Convert Triplet data from grid into Matrix

The snippet here pertains to a recent question about displaying Gizmo surface plots from triplet data (see Exchange node/3867). John Weeks suggested that often the triplet data is created from a matrix grid, and needs only rearrangement to be able to visualize it as a matrix surface. The function below, gridTripletToMatrix(triplet_wave), takes such triplet data and converts it to a matrix (without any interpolation). The function does not require any particular ordering of the triplet (xyz) sequences, although this might often occur in a matrix-like order. If the original data is in the form of three x, y, and z waves it should be converted to a triplet wave. An alternative is to modify the code below to accept three 1D waves directly (which it does internally from the triplet wave). The first function foo() tests the conversion function for a triplet wave which has a randomly altered sequence order. The conversion function should be treated more as a code example than a bullet-proof WaveMetrics-class utility.
#pragma rtGlobals=1     // Use modern global access method.
#include <MatrixToXYZ>

//  Generate simulated test data, and put it in a triplet wave with random row order.
//  Test the matrix rearrangement function, comparing it to the original matrix that
//  was used to create the simulated data. These can also be compared in Tables
//  or Gizmo plots.
function foo()    
    variable Nx0 = 14, Ny0 = 12
    make/O/N=(Nx0,Ny0) wave0    //    form a gridded original source
    setscale/P x, -0.1*Nx0/2, 0.1,"" wave0
    setscale/P y, -0.1*Ny0/2, 0.1,"" wave0
    wave0 = exp( - 4*(x^2+y^2)) + gnoise(0.025)    //    original 'data' quad surface wave
    Execute "MatrixToXYZTriplet(\"wave0\",\"triplet\",2)"

## RECORDS SHOWN

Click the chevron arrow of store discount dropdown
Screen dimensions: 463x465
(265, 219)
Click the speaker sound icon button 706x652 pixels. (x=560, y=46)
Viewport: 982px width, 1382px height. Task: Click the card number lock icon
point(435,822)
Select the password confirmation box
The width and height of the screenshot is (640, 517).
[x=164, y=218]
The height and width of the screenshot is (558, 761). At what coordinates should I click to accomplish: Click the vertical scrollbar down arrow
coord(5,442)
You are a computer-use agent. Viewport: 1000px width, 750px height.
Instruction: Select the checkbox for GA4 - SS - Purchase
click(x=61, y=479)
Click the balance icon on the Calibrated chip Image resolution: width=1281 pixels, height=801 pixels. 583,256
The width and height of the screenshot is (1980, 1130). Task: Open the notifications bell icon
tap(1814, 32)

## WORK TO COMPLETE
1 – Copy the triplet-to-matrix snippet word for word, between "#pragma rtGlobals=1     //" and "random row order.", inclusive.
2 – Write the next part of the triplet-to-matrix snippet, starting after its final line.
The material placed after the triplet-to-matrix snippet is separate from it.

## TASK-BY-TASK RESULTS
1 –
#pragma rtGlobals=1     // Use modern global access method.
#include <MatrixToXYZ>

//  Generate simulated test data, and put it in a triplet wave with random row order.

2 –
    wave triplet    //    in gridded sequence at this point

    variable Ntriplet = DimSize(triplet,0)
    Make/O/N=(Ntriplet) wx, wy, wz         //    convert to xyz 1D waves
    MatrixOP/O wx = col(triplet,0)
    MatrixOP/O wy = col(triplet,1)
    MatrixOP/O wz = col(triplet,2)

    shuffle(Ntriplet)                                 //    random permutation key
    wave wPerm
    Sort wPerm, wx, wy, wz                   //    randomize order of 1D components

    Make/O/N=((Ntriplet), 3 ) wRanTrip    //    re-assemble triplet wave, in random order
    wRanTrip[][0]   =   wx[p]
    wRanTrip[][1]   =   wy[p]
    wRanTrip[][2]   =   wz[p]                  //   simulated triplet data 

    gridTripletToMatrix(wRanTrip)    //    TEST THE SORTING AND GRIDDING FUNCTION
    wave wz2D                             //     the resulting 2D matrix wave
    MatrixOP/O wdiff = wave0 - wz2D
    MatrixOP/O var   = (1/(Nx0*Ny0)) * sum(wdiff*wdiff)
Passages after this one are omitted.